A section in a test trench in the lower area of Tell Leilan tell the same story from a human standpoint. Successive layers of earth with man-made remains indicate 100 years of settlement from 2300 BC, when Mesopotamians moved northward from the region of irrigation agriculture to the region of rain-fed agriculture and established the first empire. Above is a meter of debris that accumulated at the site during a 300-year hiatus, prior to reoccupation around 1800 BC.

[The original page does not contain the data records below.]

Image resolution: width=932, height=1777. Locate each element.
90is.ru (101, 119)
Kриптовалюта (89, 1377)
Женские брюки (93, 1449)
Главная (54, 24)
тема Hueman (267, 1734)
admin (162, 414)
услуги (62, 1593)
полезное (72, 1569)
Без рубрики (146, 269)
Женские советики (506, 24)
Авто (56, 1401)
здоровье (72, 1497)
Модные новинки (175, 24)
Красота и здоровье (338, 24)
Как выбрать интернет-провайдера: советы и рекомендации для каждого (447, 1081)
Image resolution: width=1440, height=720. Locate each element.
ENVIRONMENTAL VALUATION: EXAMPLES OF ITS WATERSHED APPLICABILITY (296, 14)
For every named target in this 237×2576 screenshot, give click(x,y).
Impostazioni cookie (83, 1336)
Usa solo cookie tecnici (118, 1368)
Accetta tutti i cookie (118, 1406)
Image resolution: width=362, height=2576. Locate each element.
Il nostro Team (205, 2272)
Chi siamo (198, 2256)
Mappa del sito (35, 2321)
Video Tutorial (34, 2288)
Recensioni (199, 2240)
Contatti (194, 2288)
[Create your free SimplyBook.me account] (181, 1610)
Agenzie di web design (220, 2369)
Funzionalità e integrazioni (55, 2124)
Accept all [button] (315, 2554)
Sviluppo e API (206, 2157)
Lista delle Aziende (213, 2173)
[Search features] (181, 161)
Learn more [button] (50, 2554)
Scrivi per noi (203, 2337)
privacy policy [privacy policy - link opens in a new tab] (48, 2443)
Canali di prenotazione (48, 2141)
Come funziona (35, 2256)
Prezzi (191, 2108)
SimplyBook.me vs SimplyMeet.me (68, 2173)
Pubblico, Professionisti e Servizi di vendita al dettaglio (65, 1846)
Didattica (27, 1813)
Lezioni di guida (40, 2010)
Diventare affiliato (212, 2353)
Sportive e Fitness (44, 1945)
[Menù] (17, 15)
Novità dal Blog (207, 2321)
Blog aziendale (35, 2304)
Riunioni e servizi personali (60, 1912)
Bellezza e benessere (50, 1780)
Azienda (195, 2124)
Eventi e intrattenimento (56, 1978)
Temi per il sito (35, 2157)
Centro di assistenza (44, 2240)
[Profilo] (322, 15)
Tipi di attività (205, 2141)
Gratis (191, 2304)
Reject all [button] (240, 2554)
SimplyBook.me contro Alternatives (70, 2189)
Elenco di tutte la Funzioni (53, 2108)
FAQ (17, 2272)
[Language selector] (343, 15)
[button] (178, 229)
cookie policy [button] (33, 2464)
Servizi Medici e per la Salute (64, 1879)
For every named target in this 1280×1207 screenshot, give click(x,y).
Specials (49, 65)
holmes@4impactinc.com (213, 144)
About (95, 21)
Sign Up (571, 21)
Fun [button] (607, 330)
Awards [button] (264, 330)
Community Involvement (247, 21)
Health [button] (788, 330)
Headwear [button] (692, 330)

Both climatic and archeological evidence point to the abandonment of the entire region because of desertification, said Weiss. A 30 percent reduction in precipitation left the once rain-fed agricultural region a desert, and the population was forced southward into the region where irrigation agriculture remained possible because of the volume of water in the Tigris and Euphrates. The massive structure that was to have rested on the stone foundation constructed in Tell Leilan was left unfinished.

Future Prospects
"Although the geoscience and archeological communities don't understand why these incidents of climate change occurred, it is clear the impact of past climate changes was sensational," said Weiss. The abrupt change of 2200 BC was " surely a natural climate alteration and its effects were enormous," he said.

Current climate change, on the other hand, is being caused by humans, he said.

"We don't understand where this trajectory - global warming - is taking us at the moment," he noted. "Probably the moral for the future is we're playing with an instrument whose mechanism we do not understand."